Verifica-se dos autos que o agravante adquiriu o bem em comento através de contrato de cessão e transferência de quota de consórcio (fls.20), realizado com o cedente, Valter Falavigna, com expressa anuência da agravada (consórcio), tendo sido celebrado referido negócio jurídico através de documento lavrado pela própria recorrida, sendo que, após o agravante ter efetuado a quitação de todas as parcelas, foi-lhe negada a liberação do veículo, sob a afirmação de ter o cedente efetuado alguns pagamentos em atraso, encontrando-se, desta forma, um saldo devedor na quantia de R$ 627,06 (seiscentos e vinte e sete reais e seis centavos), decorrente da aplicação de encargos moratórios.
Insurgiu-se o autor contra tal ato, afirmando que era dever da agravada ter se precavido quando consentiu com a cessão de crédito, mencionando que aludido débito é de responsabilidade exclusiva do cedente.
Razão não assiste ao agravante, vez que no contrato de cessão e transferência de quota de consórcio não consta qualquer estipulação de que o cessionário apenas assumiria a responsabilidade pelas prestações vincendas.

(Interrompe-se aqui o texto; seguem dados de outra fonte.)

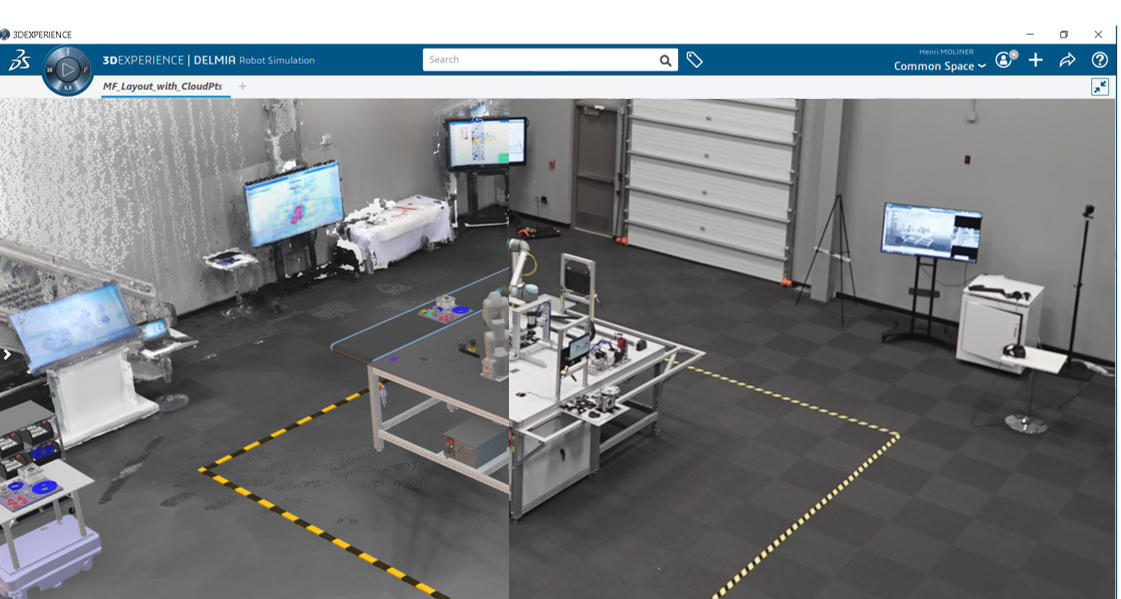Open the 3DEXPERIENCE compass play button
This screenshot has height=599, width=1121.
(x=68, y=69)
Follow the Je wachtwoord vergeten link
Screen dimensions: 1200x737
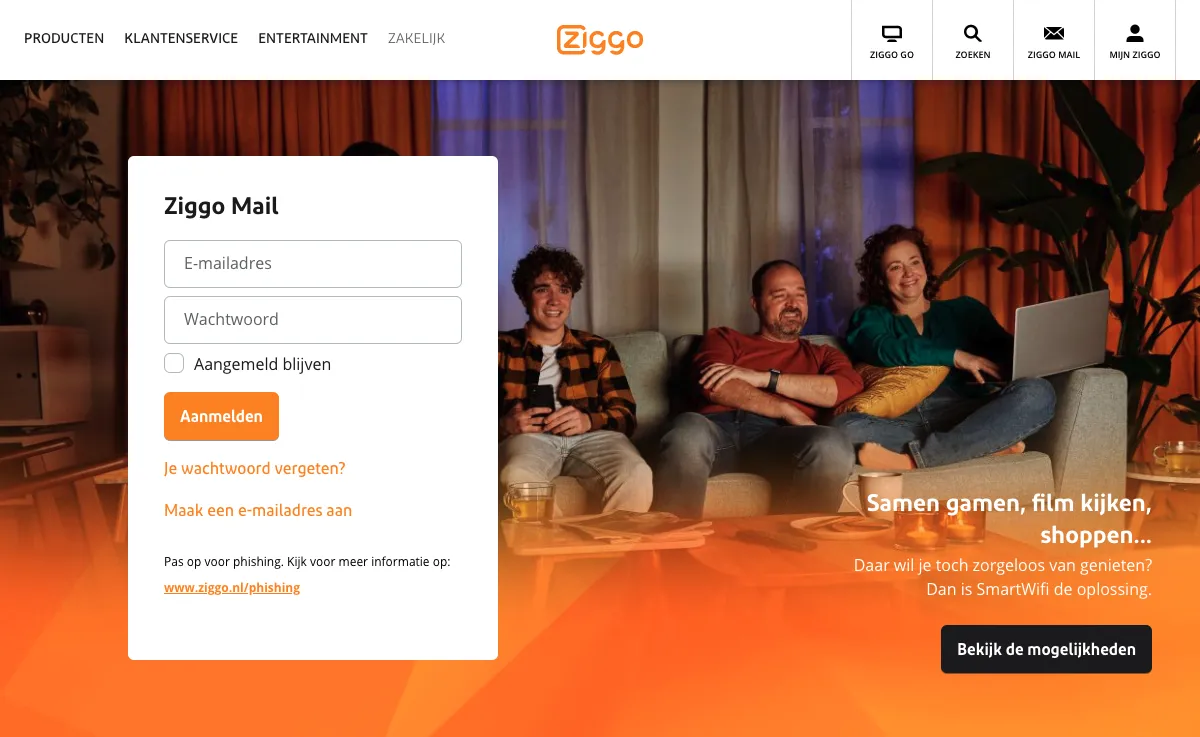(x=255, y=468)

Doutrina e jurisprudência denominam o negócio jurídico entabulado entre as partes como cessão de contrato, porquanto refere a transferência ocorrida em contrato bilateral já concluído, com execução ainda não ultimada, por intermédio do qual, é transmitida a responsabilidade do conjunto de direitos e deveres de titularidade do cedente.

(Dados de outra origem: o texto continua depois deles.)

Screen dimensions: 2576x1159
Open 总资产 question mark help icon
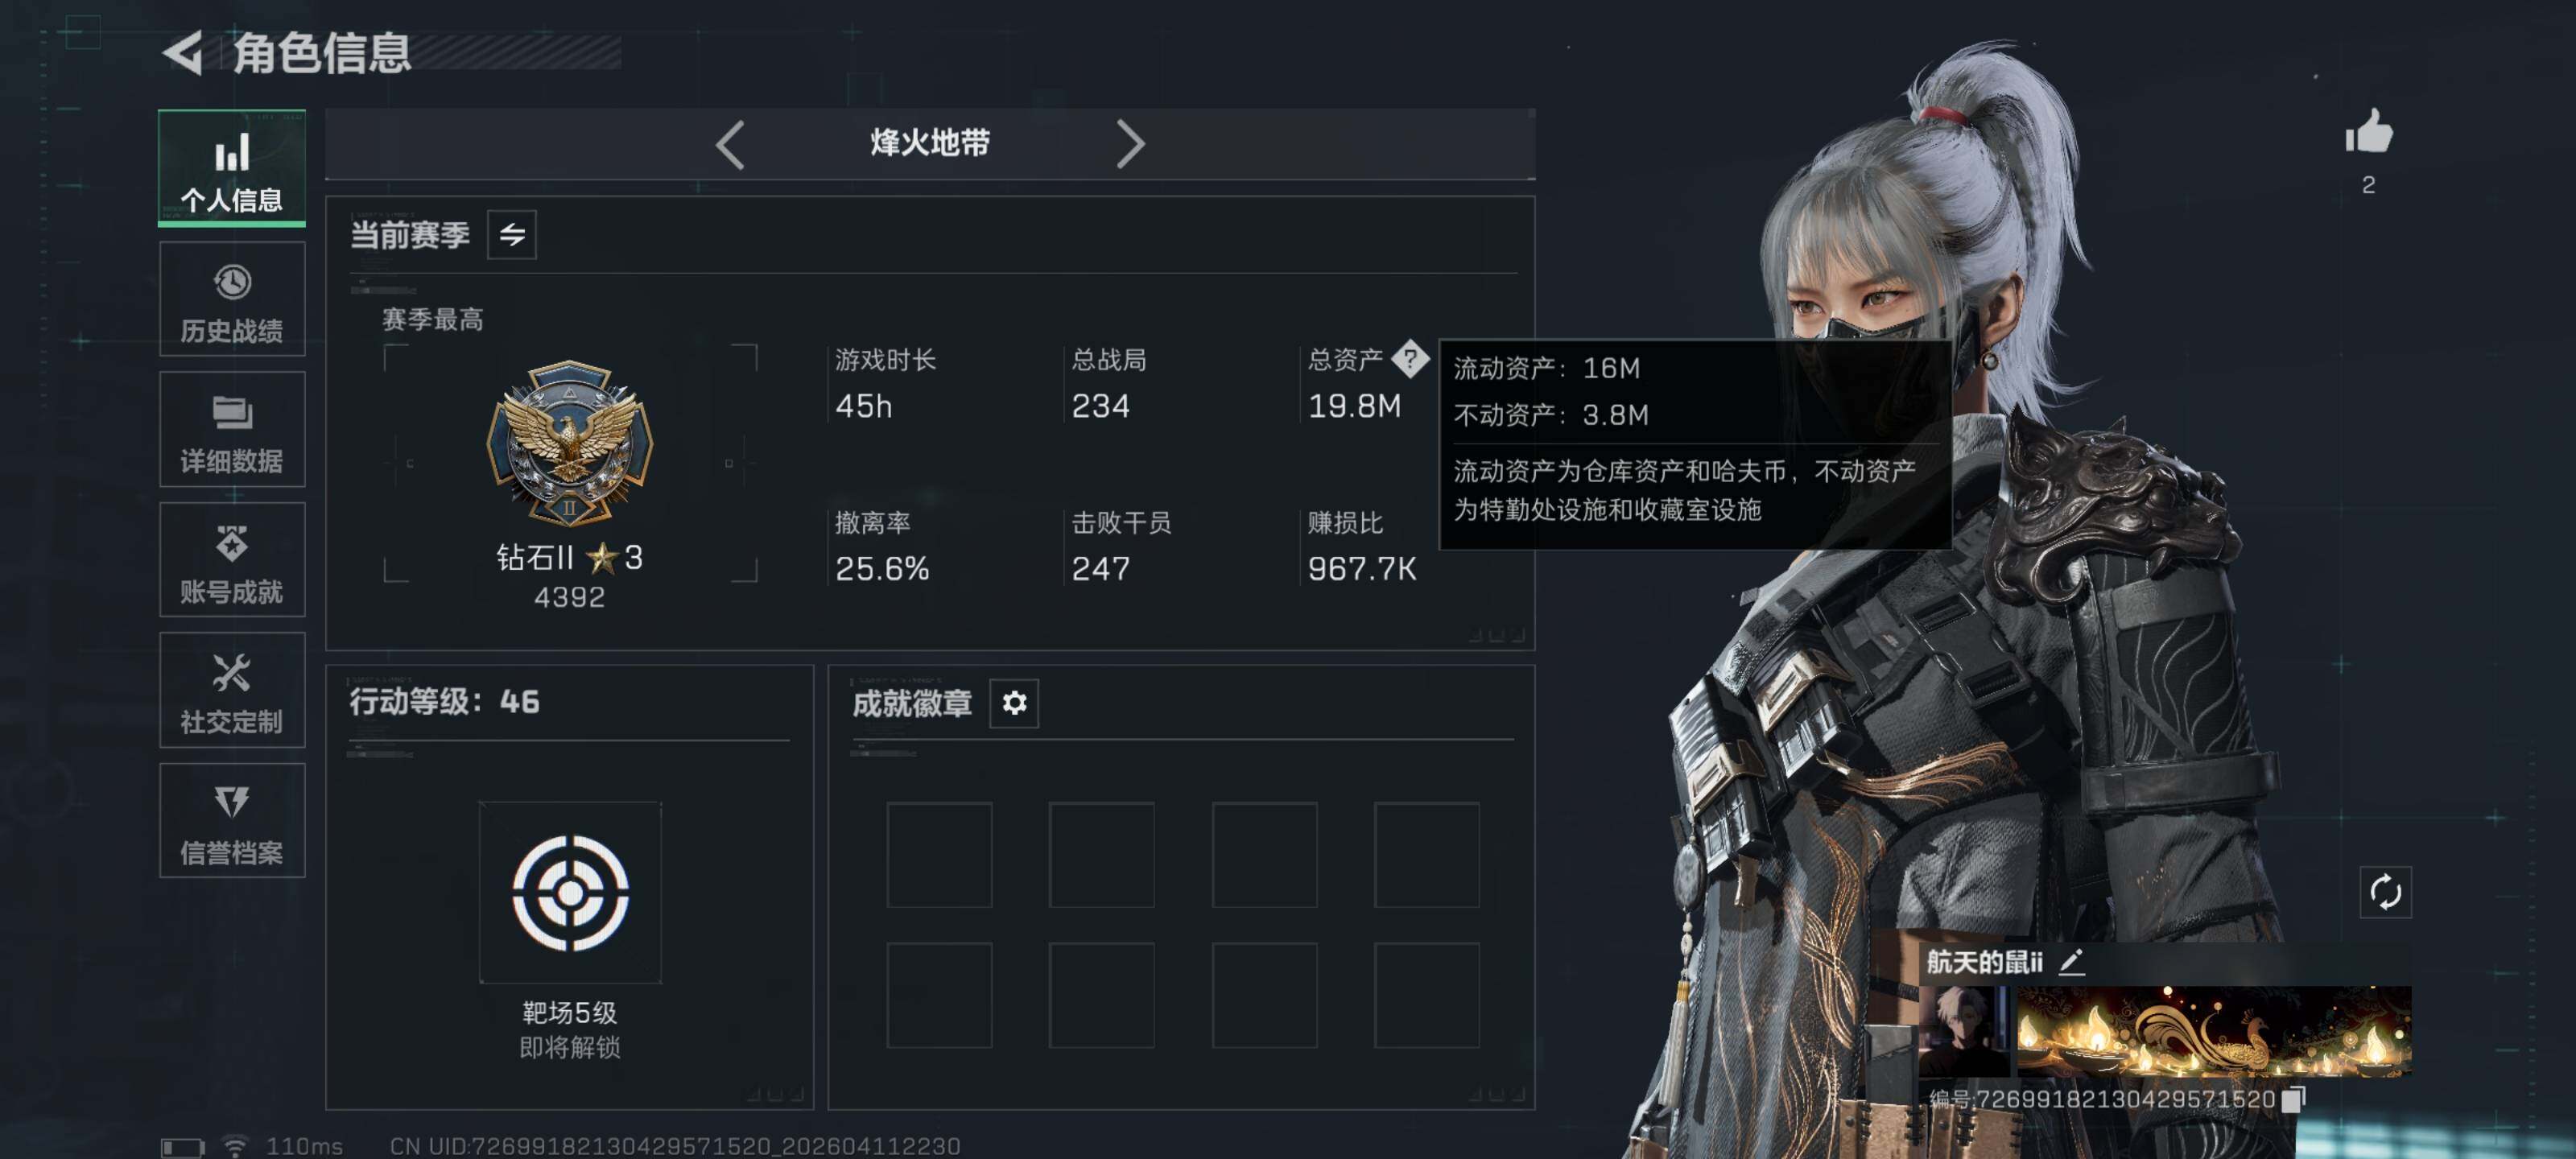(1410, 359)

Assim, o contrato-base é transferido, e com ele a totalidade dos direitos e deveres dele decorrentes e não apenas o objeto imediato do ajuste.

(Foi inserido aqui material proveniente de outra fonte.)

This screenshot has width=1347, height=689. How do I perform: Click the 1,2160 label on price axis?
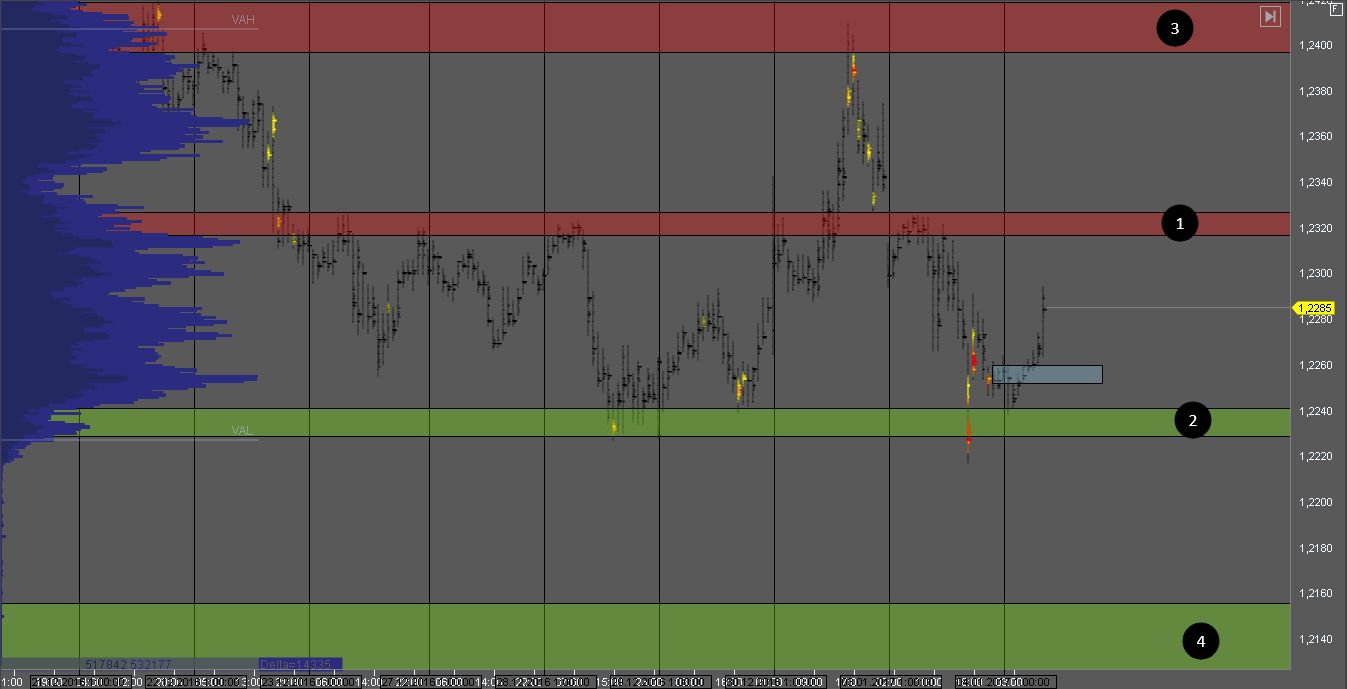point(1316,593)
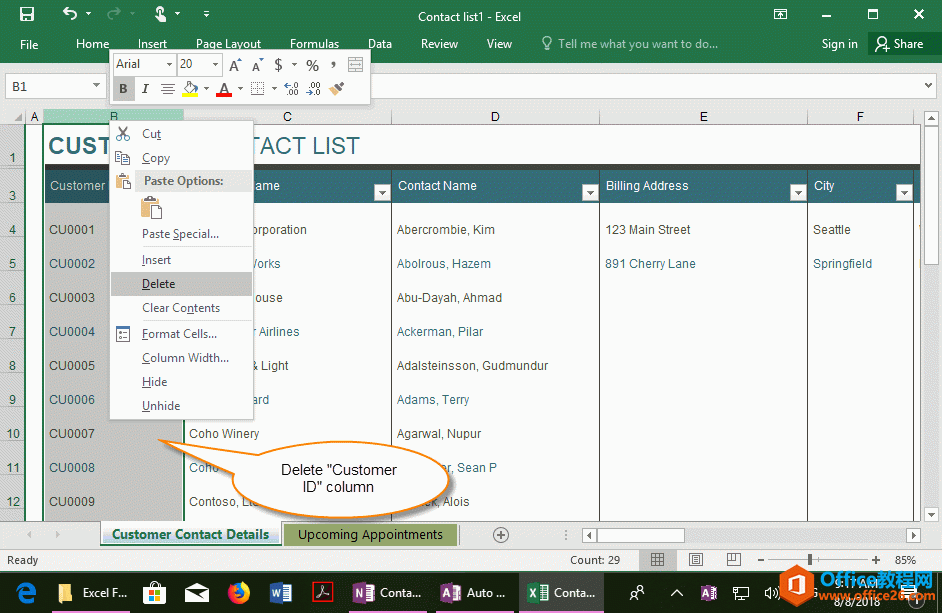Toggle Italic formatting
This screenshot has height=613, width=942.
(x=146, y=89)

Maria Helena Diniz, fazendo alusão aos ensinamentos de Silvio Rodrigues, escreve sobre o tema:
“A cessão de contrato é, segundo Silvio Rodrigues, a transferência da inteira posição ativa e passiva, do conjunto de direitos e obrigações de que é titular uma pessoa, derivados de contrato bilateral já ultimado, mas de execução ainda não concluída.” (in Curso de direito civil brasileiro: teoria geral das obrigações 2. Vol. 17 . ed. São Paulo: Saraiva. 2003. p. 440).
Neste norte, quando da cessão da quota de grupo de consórcio, em não havendo qualquer cláusula isentando o autor de adimplir com possíveis débitos decorrentes das prestações vencidas, despiciendo falar em irresponsabilidade deste em adimplir com os encargos moratórios decorrentes do pagamento atrasado de parcelas, pois ao ter celebrado o ajuste acima mencionado, não lhe foi transferido apenas o veículo, mas todos os direitos e obrigações que exsurgem da relação contratual, englobado, deste modo, a assunção de todas as dívidas.
Ademais, vale mencionar que o demandante deveria ter sido diligente e investigar sobre a existência ou não de débitos, antes de celebrar aludido negócio, não tendo agora a possibilidade de isentar-se do dever de quitar os importes decorrentes do pagamento atrasado das prestações, mesmo que vencidas em data anterior ao da concretização do aludido ajuste, pois lhe foram transmitidos todas os direitos e deveres decorrentes do contrato sub examine.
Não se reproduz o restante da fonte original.